##### Document passage
Looking back at how I responded so insensitively to my student who cried during our tutoring session, I’m stunned by my in-the-moment lack of compassion. Because… I cried myself to sleep over my algebra homework throughout most of eighth grade! It’s still vivid in my mind: sitting on my twin bed with my algebra book in my childhood bedroom, with its pink hearts and flowers wallpaper, struggling to finish my homework and crying with sheer frustration.
I loved math as much as any other subject until I hit 6th grade and was introduced to pre-algebra for the first time. Isolating for a variable, balancing an equation, the order of operations—none of this made any sense to me. I would go to my teacher for help, and he would patiently try to explain it to me, but it still didn’t make any sense. I made the same mistakes over and over and over without gaining any understanding or insight.
I have absolutely no memories of seventh grade math, but eighth grade math burns in my memory: sitting in class, trying to do the problems, approaching my teacher’s desk, asking him to explain it to me, dutifully nodding even though I still really didn’t understand, returning to my desk, and feeling overtaken by numb despair.
I’m not sure if his explanations didn’t make sense to me because he always explained everything the same way, or if he had a variety of explanations but none of them clicked with my learning style. He was a sweet, patient man, but his explanations did not help me to learn.
##########
◆ Questions
1. Answer each question using the essay about struggling with math:
(a) What pattern was on the wallpaper in the writer's childhood bedroom?
(b) In which grade was the writer first introduced to pre-algebra?
(c) For which grade does the writer say they have no memories of math class?
2. Carry on the essay about struggling with math, picking up right after its final sentence.
##### Material supplied
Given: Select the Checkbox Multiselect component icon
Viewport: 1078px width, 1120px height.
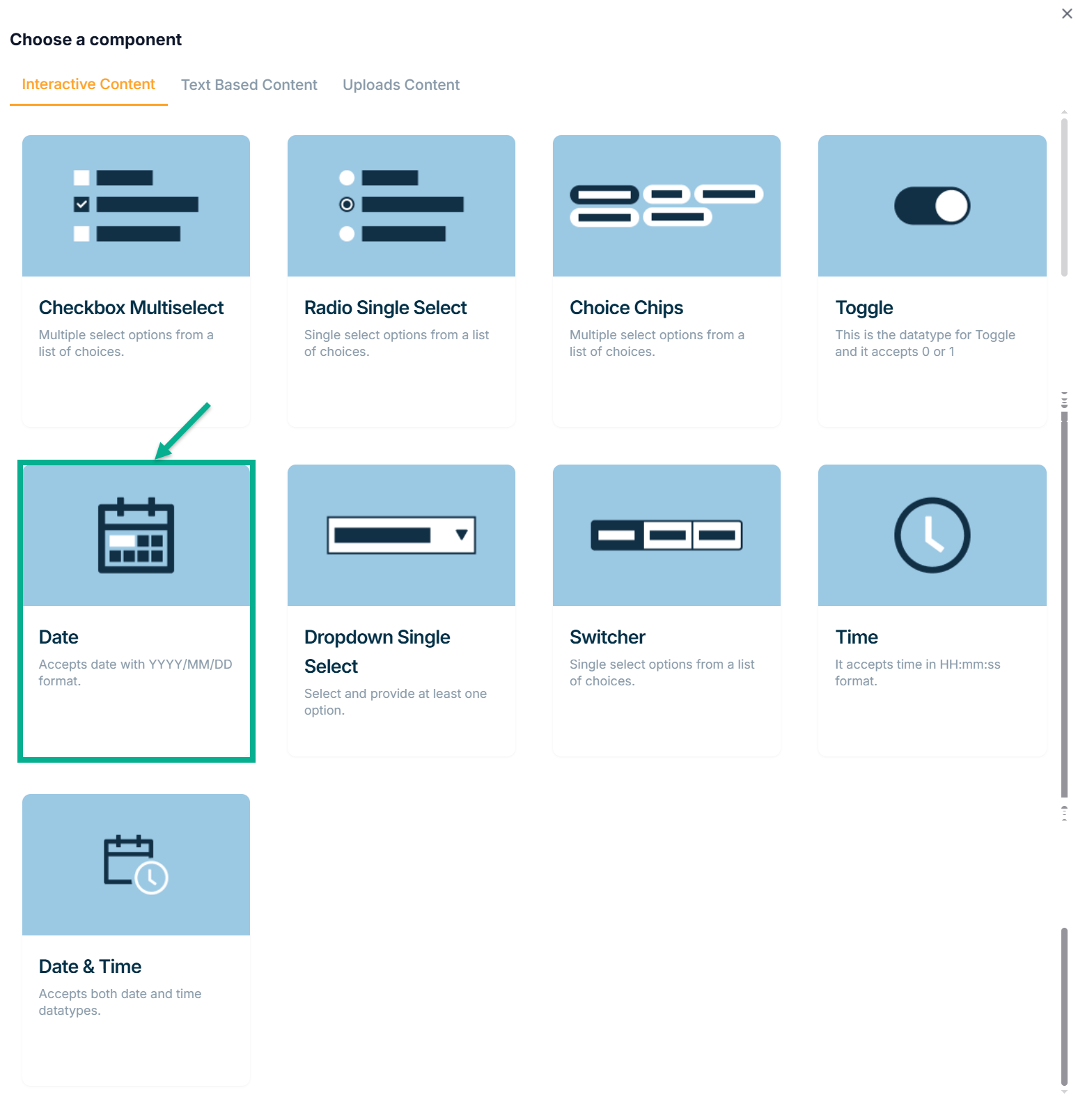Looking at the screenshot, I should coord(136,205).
##########
##### Material supplied
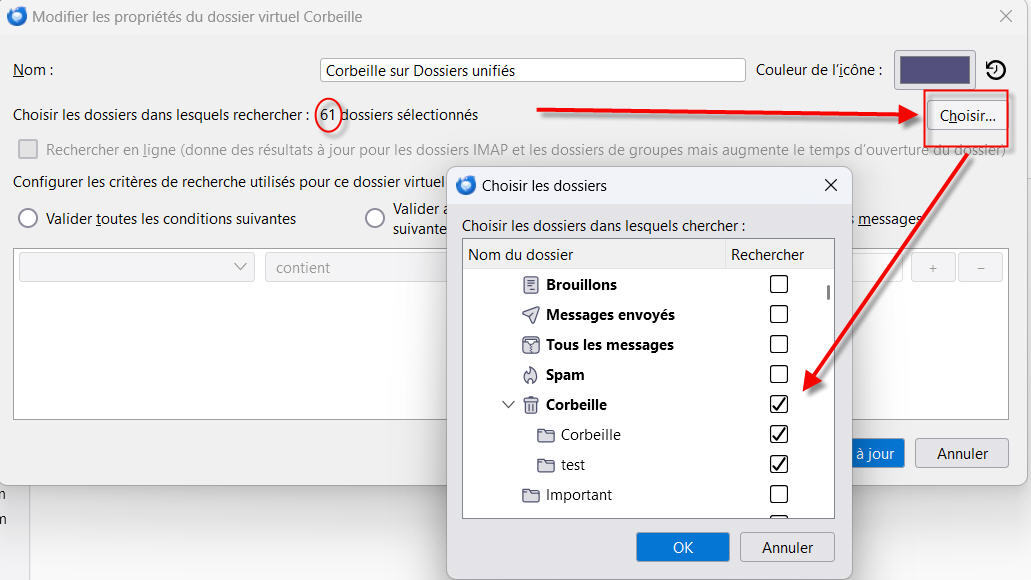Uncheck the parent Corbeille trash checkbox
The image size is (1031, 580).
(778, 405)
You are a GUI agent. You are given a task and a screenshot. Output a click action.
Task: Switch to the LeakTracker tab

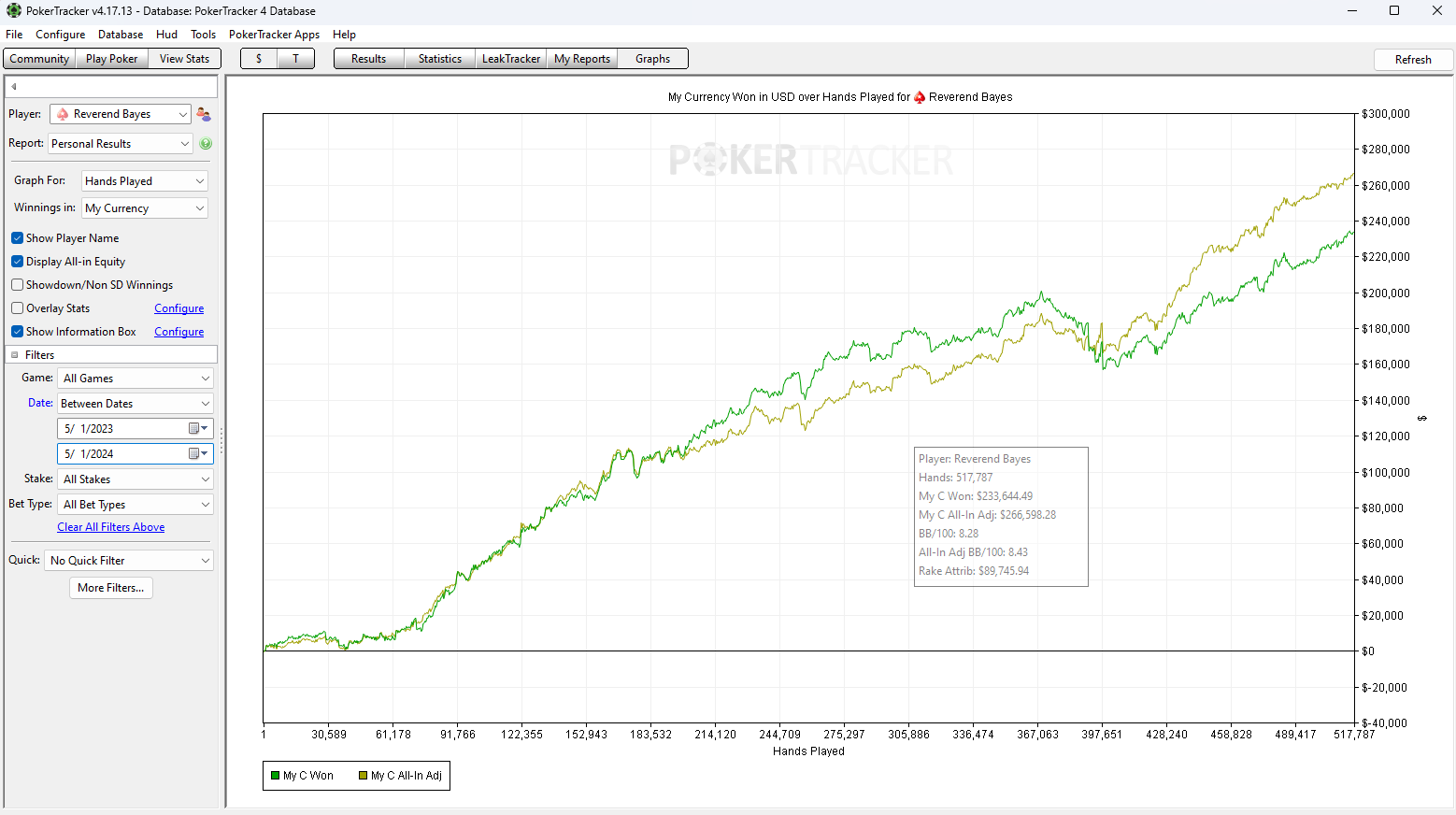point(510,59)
##########
◆ Solved tasks
1.
(a) Pink hearts and flowers.
(b) Sixth grade.
(c) Seventh grade.

2.
Now that I’m a math tutor, when I remember all those eighth grade nights, crying myself to sleep over my algebra book, I ask myself, why didn’t I think of getting a tutor? I never thought about asking anyone but my math teacher for help. I didn’t ask my friends, I didn’t ask my parents, I didn’t ask other teachers. It never even crossed my mind to try to switch to another teacher, or get another book. Why?
Maybe I wasn’t aware that these options were available. Or maybe I felt somewhere deep inside that, as a student who had a passion for learning and a capable reputation, asking for a tutor would be an admission of defeat. Or maybe it seemed “easier” to think of those nights of algebra tears as isolated incidents instead of taking on the “larger project” of trying to find a better solution for myself.
But paradoxically, I think this experience made me a better tutor. Many of the students who come to me might be completely frustrated and far behind. Maybe they don’t have anyone else they can turn to for help. Maybe they’ve never found a textbook that works with their brain. Maybe they are crying themselves to sleep over their algebra homework. Just like I did.